Hay una calle que he olvidado, a metros de la casona donde aún funciona el refugio de menores llamado "Patronato de la infancia".
Allí vivió su adolescencia uno de mis amigos más curiosos, el "Turco" Elías.
El turco tenía y tiene aún, sobrados atributos para ser protagonista de una historia.
El y su familia, de clase media acomodada, vivían con su abuela.
Ella estaba ciega.

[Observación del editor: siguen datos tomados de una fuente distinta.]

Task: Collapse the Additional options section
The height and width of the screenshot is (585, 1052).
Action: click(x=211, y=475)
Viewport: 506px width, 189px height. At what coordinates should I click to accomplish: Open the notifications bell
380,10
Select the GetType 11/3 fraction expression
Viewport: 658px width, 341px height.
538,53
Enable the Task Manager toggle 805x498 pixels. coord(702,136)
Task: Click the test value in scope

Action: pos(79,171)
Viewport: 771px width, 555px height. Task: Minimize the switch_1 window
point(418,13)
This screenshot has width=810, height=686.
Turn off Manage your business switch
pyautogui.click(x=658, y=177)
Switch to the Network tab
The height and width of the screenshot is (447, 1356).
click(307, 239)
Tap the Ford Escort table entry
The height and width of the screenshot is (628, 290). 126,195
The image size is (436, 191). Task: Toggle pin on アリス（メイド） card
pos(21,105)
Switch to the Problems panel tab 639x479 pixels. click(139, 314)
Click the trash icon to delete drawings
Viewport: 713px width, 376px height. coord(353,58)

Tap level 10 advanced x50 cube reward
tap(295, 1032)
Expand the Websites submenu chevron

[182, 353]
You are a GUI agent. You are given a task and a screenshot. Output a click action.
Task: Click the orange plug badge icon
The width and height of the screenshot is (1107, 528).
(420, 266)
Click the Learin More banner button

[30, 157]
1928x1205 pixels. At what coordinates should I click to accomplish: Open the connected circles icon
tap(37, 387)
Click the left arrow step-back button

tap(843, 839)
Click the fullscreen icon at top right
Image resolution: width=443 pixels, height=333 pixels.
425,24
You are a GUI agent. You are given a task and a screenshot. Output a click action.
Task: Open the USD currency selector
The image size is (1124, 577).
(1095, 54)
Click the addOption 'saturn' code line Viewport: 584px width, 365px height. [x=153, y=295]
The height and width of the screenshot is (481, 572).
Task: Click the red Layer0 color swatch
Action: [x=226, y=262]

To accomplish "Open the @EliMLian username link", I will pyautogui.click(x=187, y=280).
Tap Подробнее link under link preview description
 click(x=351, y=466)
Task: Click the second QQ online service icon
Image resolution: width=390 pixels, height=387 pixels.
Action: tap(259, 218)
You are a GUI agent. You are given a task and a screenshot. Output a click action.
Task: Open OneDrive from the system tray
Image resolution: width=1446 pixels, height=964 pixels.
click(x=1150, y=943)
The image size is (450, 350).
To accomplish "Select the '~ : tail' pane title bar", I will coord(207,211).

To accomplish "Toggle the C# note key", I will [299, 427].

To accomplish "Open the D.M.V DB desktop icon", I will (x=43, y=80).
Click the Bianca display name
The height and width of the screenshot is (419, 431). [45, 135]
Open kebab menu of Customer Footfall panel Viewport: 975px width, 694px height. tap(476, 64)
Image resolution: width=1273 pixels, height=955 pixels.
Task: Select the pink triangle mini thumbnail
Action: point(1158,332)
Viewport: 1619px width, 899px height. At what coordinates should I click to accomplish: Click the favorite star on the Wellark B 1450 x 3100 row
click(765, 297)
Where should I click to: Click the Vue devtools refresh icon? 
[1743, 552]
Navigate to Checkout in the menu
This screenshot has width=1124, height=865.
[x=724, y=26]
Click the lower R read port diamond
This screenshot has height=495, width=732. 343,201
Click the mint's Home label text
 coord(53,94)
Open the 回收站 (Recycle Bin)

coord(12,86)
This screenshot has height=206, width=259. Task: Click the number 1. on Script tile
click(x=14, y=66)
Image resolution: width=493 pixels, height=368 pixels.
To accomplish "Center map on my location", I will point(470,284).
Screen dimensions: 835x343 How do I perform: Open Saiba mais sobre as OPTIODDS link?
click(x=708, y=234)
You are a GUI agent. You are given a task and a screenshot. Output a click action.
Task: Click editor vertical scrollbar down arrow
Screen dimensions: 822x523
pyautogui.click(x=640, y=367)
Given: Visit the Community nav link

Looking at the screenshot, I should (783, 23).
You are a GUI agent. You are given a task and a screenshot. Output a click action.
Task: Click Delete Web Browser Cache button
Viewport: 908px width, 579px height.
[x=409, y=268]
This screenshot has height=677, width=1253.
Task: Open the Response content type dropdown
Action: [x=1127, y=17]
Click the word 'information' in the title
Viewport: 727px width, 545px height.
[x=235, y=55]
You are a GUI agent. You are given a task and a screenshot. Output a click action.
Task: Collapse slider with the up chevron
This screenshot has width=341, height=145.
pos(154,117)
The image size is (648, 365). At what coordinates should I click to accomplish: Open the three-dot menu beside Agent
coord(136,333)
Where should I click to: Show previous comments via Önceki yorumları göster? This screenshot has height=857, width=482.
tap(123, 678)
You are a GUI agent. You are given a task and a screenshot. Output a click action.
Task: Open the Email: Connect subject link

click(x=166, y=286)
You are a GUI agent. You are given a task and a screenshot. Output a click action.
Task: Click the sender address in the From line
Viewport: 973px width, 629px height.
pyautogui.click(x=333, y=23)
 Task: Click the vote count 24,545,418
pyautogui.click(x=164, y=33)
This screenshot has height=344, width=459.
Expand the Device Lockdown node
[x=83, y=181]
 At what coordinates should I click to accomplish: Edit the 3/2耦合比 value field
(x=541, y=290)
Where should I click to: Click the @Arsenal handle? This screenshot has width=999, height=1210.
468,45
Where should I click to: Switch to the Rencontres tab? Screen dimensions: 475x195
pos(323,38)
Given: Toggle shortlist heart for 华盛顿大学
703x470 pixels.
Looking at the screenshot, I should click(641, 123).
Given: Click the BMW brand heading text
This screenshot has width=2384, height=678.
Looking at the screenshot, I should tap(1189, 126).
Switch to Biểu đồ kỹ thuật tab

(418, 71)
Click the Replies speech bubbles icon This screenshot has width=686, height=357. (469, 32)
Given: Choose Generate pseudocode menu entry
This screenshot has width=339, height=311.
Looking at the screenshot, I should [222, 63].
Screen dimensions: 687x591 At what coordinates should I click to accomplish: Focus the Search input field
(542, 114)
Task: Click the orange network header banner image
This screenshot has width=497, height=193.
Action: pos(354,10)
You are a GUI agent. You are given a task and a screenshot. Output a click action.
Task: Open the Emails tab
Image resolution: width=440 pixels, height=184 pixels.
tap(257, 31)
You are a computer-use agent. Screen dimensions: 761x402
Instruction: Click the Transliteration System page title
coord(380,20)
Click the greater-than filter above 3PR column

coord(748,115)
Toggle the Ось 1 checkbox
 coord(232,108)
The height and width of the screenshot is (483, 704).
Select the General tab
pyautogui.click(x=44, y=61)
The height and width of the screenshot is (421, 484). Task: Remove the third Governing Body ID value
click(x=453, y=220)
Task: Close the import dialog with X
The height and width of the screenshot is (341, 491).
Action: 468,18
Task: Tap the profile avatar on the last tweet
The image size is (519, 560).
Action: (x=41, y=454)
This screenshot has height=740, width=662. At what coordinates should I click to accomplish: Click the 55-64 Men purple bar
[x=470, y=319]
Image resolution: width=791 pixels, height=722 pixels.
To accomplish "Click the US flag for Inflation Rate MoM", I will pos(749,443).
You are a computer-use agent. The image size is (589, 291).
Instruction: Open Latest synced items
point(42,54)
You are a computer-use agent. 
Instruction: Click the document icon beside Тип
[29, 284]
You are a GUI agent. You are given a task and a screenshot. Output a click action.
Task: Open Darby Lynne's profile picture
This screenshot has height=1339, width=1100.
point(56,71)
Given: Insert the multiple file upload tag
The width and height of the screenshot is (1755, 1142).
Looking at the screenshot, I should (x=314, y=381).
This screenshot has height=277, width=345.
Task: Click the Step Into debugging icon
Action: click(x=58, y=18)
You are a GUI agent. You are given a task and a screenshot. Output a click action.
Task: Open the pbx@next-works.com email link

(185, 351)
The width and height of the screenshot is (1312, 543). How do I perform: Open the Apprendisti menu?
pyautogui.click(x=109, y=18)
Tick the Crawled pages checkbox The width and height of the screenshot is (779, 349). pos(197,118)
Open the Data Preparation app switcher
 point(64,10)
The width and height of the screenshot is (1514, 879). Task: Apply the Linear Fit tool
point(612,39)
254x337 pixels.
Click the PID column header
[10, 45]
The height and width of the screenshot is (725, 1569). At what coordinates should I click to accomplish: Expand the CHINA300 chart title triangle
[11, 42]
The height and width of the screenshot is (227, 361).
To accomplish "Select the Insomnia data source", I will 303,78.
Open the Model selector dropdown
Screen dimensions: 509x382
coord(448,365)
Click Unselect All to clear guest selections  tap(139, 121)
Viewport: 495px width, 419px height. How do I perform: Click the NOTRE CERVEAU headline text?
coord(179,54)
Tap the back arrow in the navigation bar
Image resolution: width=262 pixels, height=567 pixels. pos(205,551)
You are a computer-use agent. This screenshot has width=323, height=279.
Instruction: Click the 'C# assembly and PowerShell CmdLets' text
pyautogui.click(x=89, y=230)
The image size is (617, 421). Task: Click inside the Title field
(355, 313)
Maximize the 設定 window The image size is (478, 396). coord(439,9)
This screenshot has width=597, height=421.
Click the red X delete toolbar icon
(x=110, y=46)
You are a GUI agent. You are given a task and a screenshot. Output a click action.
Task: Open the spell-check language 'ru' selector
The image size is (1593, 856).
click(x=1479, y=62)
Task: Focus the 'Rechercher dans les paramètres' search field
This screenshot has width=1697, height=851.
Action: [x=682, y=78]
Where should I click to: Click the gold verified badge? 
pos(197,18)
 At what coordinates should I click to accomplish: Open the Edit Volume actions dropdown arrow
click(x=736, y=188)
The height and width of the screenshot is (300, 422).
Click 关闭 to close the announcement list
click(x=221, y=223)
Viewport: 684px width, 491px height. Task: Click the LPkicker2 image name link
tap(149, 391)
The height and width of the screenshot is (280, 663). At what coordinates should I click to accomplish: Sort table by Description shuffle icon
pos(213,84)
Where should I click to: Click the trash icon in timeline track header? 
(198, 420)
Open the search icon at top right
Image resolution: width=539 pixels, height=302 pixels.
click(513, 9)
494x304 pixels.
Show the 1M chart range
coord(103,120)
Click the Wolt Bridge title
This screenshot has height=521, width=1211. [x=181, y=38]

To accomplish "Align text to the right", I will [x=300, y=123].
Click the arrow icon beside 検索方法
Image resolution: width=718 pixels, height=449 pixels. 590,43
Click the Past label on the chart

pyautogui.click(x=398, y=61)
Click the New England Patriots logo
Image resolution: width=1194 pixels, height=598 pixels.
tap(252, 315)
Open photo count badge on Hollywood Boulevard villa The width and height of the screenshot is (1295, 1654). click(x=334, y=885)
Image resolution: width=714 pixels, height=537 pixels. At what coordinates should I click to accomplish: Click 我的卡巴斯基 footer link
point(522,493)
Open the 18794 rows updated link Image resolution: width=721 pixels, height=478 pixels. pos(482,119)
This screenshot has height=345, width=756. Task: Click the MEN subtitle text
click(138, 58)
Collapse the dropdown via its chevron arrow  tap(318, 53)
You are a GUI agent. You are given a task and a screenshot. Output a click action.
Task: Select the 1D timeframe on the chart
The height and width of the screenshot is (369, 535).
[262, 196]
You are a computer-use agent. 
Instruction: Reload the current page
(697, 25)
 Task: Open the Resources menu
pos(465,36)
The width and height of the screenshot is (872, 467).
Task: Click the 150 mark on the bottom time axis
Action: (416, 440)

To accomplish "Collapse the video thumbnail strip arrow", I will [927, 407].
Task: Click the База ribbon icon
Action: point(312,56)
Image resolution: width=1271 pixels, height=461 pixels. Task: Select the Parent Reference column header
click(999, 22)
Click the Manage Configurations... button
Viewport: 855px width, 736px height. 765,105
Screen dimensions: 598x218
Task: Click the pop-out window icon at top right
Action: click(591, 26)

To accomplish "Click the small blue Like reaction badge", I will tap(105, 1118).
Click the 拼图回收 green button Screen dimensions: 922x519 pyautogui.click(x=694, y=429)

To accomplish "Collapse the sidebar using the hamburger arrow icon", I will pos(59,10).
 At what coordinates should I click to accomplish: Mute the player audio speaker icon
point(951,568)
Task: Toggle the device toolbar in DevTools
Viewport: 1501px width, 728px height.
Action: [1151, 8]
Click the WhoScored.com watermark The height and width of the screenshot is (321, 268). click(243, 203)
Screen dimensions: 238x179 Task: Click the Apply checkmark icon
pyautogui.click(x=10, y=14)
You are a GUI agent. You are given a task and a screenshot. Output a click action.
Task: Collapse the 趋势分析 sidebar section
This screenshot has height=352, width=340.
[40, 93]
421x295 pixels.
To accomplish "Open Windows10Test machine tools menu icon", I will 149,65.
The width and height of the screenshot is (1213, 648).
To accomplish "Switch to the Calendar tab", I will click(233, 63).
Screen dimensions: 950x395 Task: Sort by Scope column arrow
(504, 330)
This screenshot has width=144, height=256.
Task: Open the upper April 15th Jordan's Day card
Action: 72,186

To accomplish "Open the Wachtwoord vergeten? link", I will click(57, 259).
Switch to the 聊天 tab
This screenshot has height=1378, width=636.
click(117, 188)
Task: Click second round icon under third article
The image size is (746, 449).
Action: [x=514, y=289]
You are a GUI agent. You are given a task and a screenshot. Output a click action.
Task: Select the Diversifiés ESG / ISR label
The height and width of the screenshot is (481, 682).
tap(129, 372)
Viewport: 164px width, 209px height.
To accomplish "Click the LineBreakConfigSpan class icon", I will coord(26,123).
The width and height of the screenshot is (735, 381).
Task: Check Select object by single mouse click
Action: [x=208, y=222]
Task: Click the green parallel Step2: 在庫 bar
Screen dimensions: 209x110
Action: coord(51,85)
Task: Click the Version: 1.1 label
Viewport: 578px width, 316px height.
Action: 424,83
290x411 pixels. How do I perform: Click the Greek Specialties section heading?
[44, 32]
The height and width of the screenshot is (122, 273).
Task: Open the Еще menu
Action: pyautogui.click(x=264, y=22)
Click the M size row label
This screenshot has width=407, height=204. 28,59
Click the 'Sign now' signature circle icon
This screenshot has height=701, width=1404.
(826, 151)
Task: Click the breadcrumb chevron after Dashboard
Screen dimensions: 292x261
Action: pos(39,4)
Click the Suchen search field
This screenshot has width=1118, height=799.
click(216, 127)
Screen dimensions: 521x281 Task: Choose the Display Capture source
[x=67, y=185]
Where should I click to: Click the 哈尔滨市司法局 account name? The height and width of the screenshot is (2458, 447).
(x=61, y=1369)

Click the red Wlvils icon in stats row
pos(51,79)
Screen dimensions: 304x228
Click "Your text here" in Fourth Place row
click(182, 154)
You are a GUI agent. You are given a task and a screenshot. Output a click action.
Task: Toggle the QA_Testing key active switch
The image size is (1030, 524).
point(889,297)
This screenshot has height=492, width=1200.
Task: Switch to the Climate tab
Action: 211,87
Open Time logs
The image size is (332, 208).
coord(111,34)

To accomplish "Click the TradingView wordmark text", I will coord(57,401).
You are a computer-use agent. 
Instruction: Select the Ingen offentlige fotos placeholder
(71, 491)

También era vidente y podía predecir el futuro con un mínimo margen de error.
Se comentaba que podía curar la sordera insuflando el humo del cigarro en las cavidades de los oídos de sus consultantes, mientras pronunciaba una palabra ininteligible.
Nos basábamos, claro está, en los relatos de los sordos, a los que cualquier palabra les parecía inentendible.
Cierta tarde fuimos a verla, yo llevaba una foto de una señorita a quien pretendía vanamente.
Nos pareció escuchar entre raros silbidos y los humos del tabaco que profería la palabra "Formosa".
Formosa es una entidad de baja catadura, que habita la calle homónima del balneario Monte Hermoso, donde solíamos pernoctar.
Como todos los paseantes de esa calle saben, el solo hecho de pisarla o de nombrarla siquiera trae aparejados constantes y pequeños infortunios.
Se pierden los colectivos por escasos metros, o bien pasan por las esquinas invariablemente antes de que lleguemos.
Se extravían los objetos en los momentos más críticos, se derraman las copas sobre los atuendos recién estrenados. Las mujeres que deseamos siempre nos ignoran, los amigos nos excluyen del partido del domingo.
La lista de desgracias es lamentablemente extensísima, la de alegrías cabe en un machete del colegio.
El primer diagnóstico no dejó lugar a dudas: "La chica es una princesa, no está a tu alcance". La sinceridad es por momentos un apéndice de la maldad.
Solamente yo sabía entonces del noble acervo de la dama en cuestión, nieta de un príncipe francés venido a menos.
Pasó luego a un minucioso examen de mis manos, donde de mis uñas mordidas infirió correctamente mi escasa o nula vida sexual.
Finalmente antes de despedirme me tomó la cara con las manos y suspiró, "Ay querido, cuántas lágrimas veo en tu vida, pero al final veo la luz".
Desde esa tarde lloro sin consuelo, comienzo los libros al revés y visito callejones sin salida, buscando esa luz, que ojalá esté en algún otro final.